_Reading passage_.

╔══

Thursday, October 14, 2010

Not even a century

He was outside on his wheelchair and he could only move the upper part of his face. His chin was paralyzed already. He looked like he might have been either smiling and wincing; when his wife wiped his eyes, that was when you knew that he was actually crying. And then she had to walk away from behind him because she didn't want him to see her. By that time he could no longer speak...

She knelt in the darkened stairway sobbing, knowing that he didn't have much longer, that he was nearing death. So then she applied lipstick and walked into his closed-off section of the hospital room. She plugged earphones in his ears and took off her coat to reveal a little blue sundress she was wearing underneath; it matched the bow in her hair. And she started dancing, lip-syncing to the song. His eyes smiled, were bright. But there were little second-long moments when his eyes looked away from her, upward, darting wildly, glazing still. When she was done dancing, she knelt at his bedside and placed her head on his chest. He looked at her, told her in his head what would be his last words... sorry. Said he loved her. She must find happiness on her own. She faced him then, hurt so stark on her face. "I love you, too." Crying like a child, like a wife, like one angrily not wanting to let go... one who knew of the finality and yet refused to believe in goodbye.

At that moment I thought how I loved and never wanted to let you go. I felt like I was her, imagining the unbearable pain in seeing you suffer, and being so helpless in the face of it all. So angry, so scared, so torn and wrought with stubborn love.

╚══

_Recorded information_.
╔══

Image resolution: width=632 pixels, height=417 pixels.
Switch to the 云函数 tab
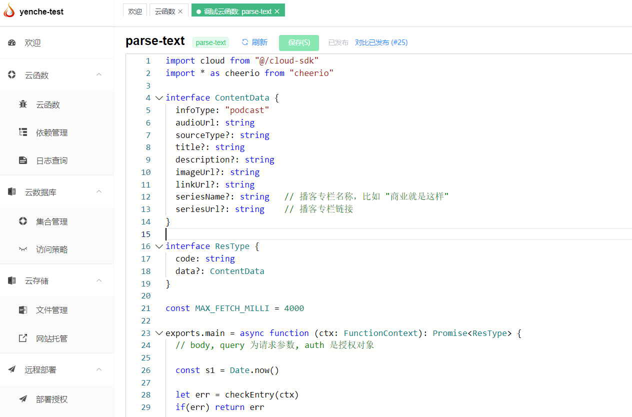[165, 12]
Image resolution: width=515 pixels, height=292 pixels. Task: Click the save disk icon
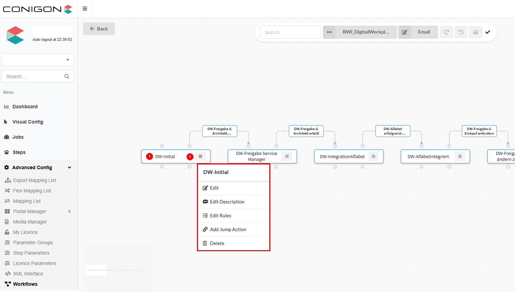pyautogui.click(x=476, y=32)
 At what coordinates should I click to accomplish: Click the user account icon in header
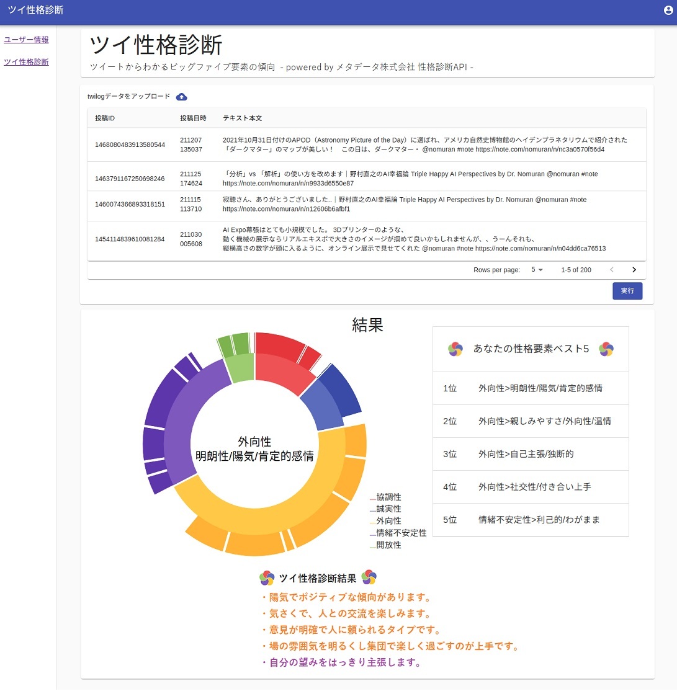coord(668,10)
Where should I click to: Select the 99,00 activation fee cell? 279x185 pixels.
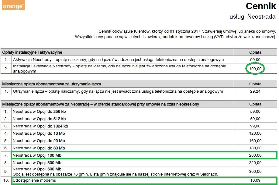tap(255, 59)
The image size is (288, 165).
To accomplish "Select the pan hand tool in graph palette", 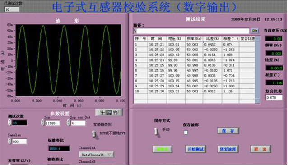I will (116, 112).
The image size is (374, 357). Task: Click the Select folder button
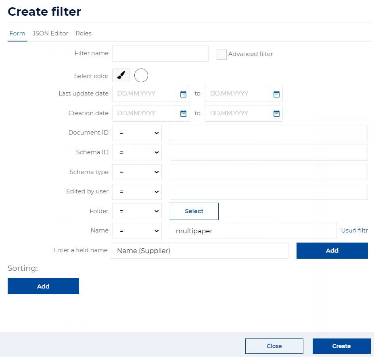click(x=194, y=211)
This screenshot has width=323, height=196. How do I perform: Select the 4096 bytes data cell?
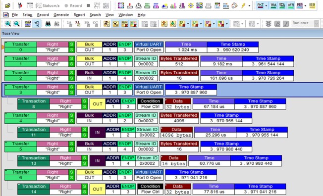(176, 135)
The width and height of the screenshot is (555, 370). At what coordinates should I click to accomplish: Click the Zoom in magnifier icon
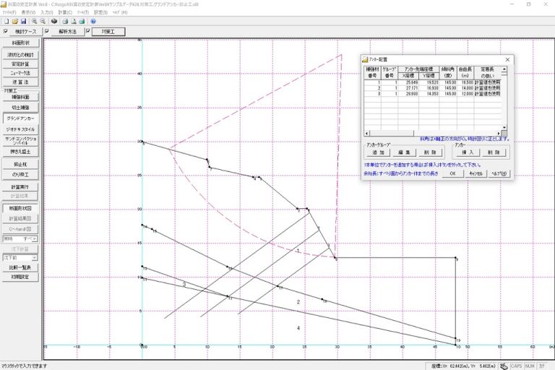pos(34,22)
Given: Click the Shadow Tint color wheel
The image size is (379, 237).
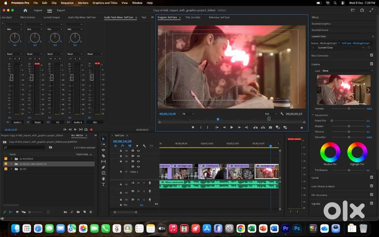Looking at the screenshot, I should 330,152.
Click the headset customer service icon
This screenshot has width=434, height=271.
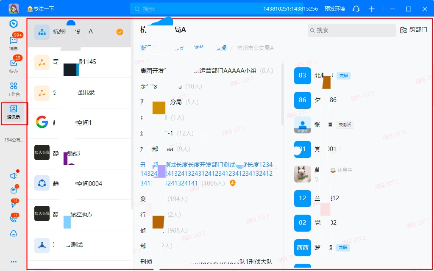pos(356,9)
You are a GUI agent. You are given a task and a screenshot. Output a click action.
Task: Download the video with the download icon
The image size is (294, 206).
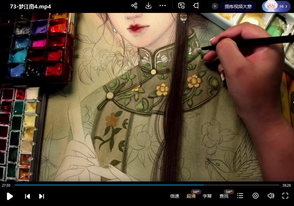[x=148, y=6]
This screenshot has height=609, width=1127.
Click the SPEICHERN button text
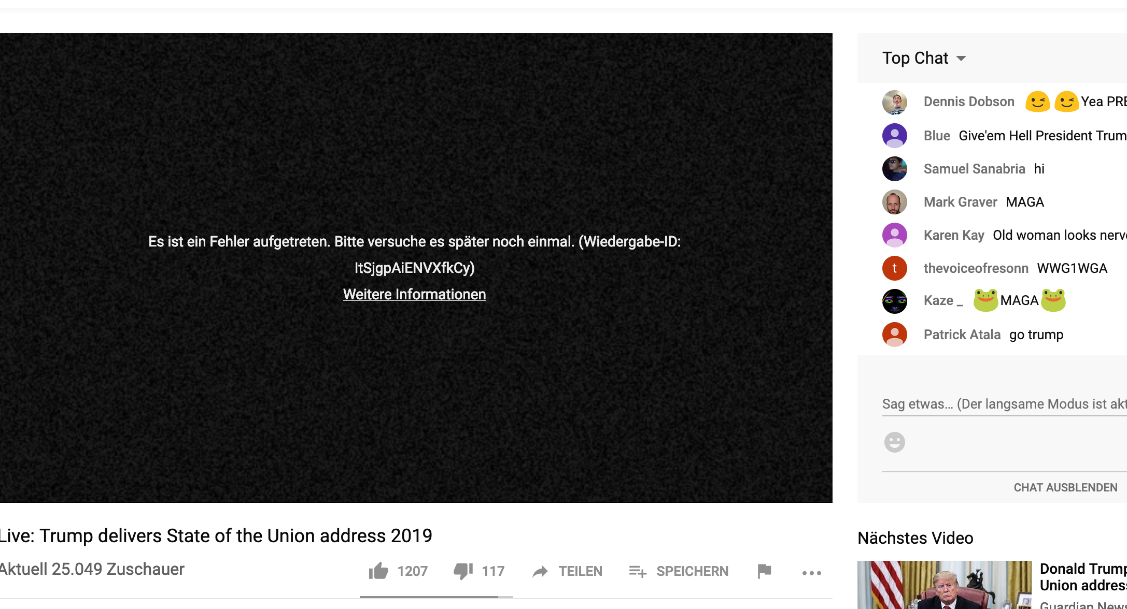coord(692,571)
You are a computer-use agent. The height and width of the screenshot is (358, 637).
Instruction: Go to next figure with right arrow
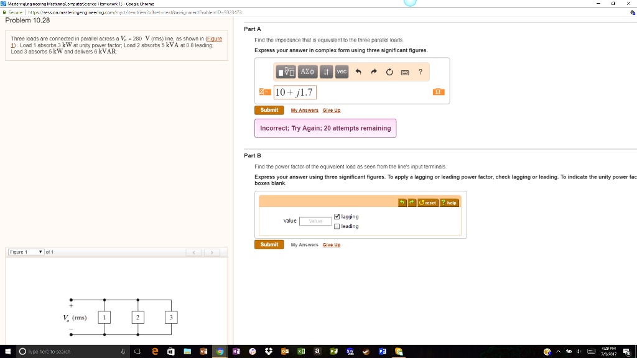(x=212, y=252)
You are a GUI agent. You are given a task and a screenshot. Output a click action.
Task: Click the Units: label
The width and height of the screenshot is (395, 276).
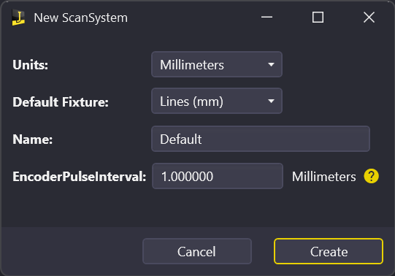[30, 65]

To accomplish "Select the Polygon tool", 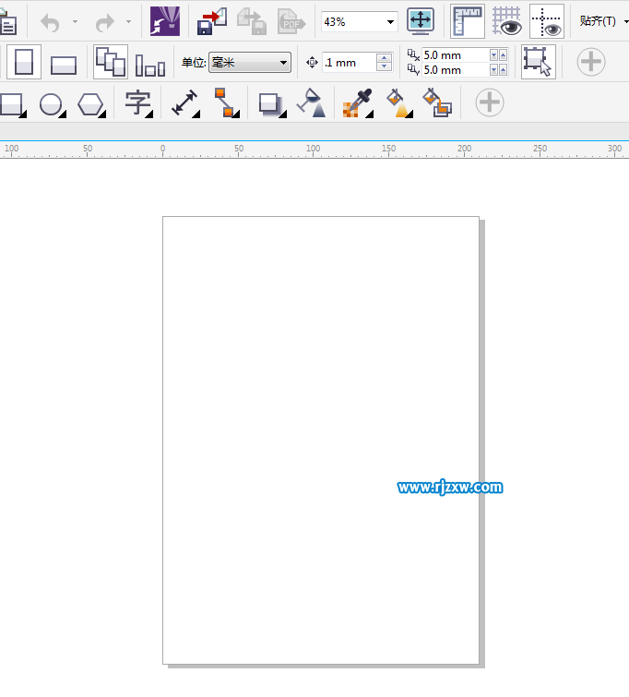I will tap(90, 103).
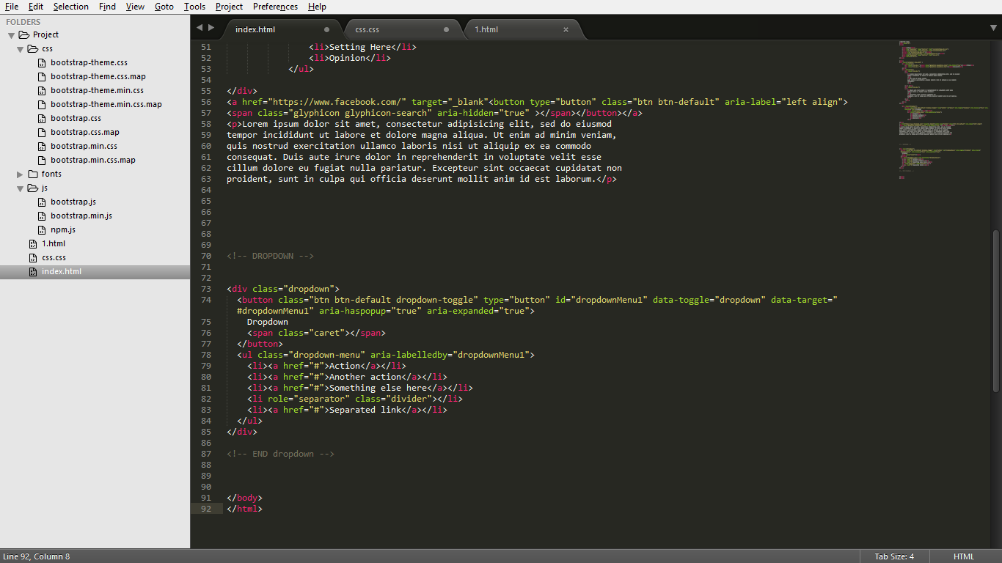Change HTML syntax in status bar
Screen dimensions: 1002x563
click(x=963, y=556)
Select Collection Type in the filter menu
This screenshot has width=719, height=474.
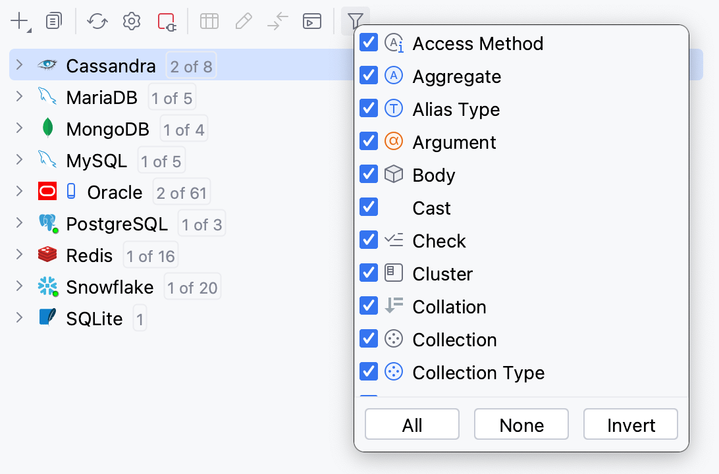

╚══

_Aim of the exercise_. Retype the blog post "Not even a century" word for word, from its date line to its final sentence.

_Written answer_.
Thursday, October 14, 2010

Not even a century

He was outside on his wheelchair and he could only move the upper part of his face. His chin was paralyzed already. He looked like he might have been either smiling and wincing; when his wife wiped his eyes, that was when you knew that he was actually crying. And then she had to walk away from behind him because she didn't want him to see her. By that time he could no longer speak...

She knelt in the darkened stairway sobbing, knowing that he didn't have much longer, that he was nearing death. So then she applied lipstick and walked into his closed-off section of the hospital room. She plugged earphones in his ears and took off her coat to reveal a little blue sundress she was wearing underneath; it matched the bow in her hair. And she started dancing, lip-syncing to the song. His eyes smiled, were bright. But there were little second-long moments when his eyes looked away from her, upward, darting wildly, glazing still. When she was done dancing, she knelt at his bedside and placed her head on his chest. He looked at her, told her in his head what would be his last words... sorry. Said he loved her. She must find happiness on her own. She faced him then, hurt so stark on her face. "I love you, too." Crying like a child, like a wife, like one angrily not wanting to let go... one who knew of the finality and yet refused to believe in goodbye.

At that moment I thought how I loved and never wanted to let you go. I felt like I was her, imagining the unbearable pain in seeing you suffer, and being so helpless in the face of it all. So angry, so scared, so torn and wrought with stubborn love.